Greenback continues its slide

FOREX The pound was the only currency which weakened against the US dollar on Thursday, despite a larger-than-expected drop in US jobless claims and lower oil price


The US dollar was down modestly in New York trading on Thursday, continuing to follow its trend lower as it adjusts to the structural challenges posed by the US current account deficit.

With the US presidential election now decided in favor of President George W. Bush, the currency market has resumed the move toward a lower dollar in earnest.

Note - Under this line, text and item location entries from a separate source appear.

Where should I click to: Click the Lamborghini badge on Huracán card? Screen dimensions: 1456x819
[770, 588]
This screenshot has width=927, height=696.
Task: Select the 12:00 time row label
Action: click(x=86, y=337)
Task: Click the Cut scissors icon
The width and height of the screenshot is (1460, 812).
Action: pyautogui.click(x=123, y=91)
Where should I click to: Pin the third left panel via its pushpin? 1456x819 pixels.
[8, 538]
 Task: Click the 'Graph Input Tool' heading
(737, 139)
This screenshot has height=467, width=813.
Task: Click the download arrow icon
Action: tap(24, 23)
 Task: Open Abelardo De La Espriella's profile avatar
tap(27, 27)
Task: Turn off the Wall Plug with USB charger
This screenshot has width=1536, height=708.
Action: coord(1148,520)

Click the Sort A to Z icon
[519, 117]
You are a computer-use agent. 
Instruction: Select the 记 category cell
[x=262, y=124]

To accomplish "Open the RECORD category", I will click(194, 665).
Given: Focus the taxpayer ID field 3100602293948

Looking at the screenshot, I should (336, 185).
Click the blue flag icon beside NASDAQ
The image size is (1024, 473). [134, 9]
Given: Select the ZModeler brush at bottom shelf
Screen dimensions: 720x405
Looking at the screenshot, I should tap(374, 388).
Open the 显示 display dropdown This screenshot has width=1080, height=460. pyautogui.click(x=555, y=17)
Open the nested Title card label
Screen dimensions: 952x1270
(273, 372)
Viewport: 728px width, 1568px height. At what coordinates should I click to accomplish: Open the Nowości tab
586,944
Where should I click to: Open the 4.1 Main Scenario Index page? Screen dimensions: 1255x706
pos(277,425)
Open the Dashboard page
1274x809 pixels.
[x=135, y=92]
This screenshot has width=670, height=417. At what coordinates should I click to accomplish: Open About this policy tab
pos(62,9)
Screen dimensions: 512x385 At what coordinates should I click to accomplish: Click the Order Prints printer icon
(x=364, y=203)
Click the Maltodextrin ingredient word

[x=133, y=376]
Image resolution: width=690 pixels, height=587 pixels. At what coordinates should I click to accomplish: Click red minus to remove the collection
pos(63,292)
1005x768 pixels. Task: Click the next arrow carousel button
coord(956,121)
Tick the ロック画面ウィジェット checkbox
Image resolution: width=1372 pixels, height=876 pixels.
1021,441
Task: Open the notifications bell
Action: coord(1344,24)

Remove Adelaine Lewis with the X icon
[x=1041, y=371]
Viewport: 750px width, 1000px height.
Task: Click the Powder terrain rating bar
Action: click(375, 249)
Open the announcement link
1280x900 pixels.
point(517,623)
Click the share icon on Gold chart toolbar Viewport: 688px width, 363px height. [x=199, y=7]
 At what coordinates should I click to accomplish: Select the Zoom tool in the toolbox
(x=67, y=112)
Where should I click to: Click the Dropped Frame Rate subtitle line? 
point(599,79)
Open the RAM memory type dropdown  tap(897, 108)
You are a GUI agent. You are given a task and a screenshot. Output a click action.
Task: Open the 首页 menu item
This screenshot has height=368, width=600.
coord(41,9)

Major currencies managed to advance against the dollar even in the face of data showing a larger-than-expected drop in jobless claims in the latest week as well as a sharp US$2.06 drop in the price of oil to US$48.82, it's lowest level in more than a month.

The trend suggests that investors are "becoming more confident that arguments for structural dollar weakness can outweigh good news on the cyclical front," Daniel Katzive, foreign exchange strategist at UBS, said in a research note.

In trading on Thursday, the exception to the trend was the pound, which fell versus the dollar in a reaction to a report from mortgage lender Halifax, which said that UK home prices dipped 1.1 percent last month versus September.

In late trading, the euro was at US$1.2869, compared with US$1.2820 late Wednesday. The dollar was at ?105.99 from ?106.21, and at 1.1873 Swiss francs from SF1.1933. The British pound was at US$1.8435 from US$1.8487.

With the dollar pushing ever lower, traders now have their eyes on the key euro level of US$1.2900, which is just short of the euro's all-time high of US$1.2925 reached last February.

On Thursday, the euro flirted with that level but failed to move above US$1.2897. Whether or not it will be able to cross the level in the short term will largely depend on how economic fundamentals play out.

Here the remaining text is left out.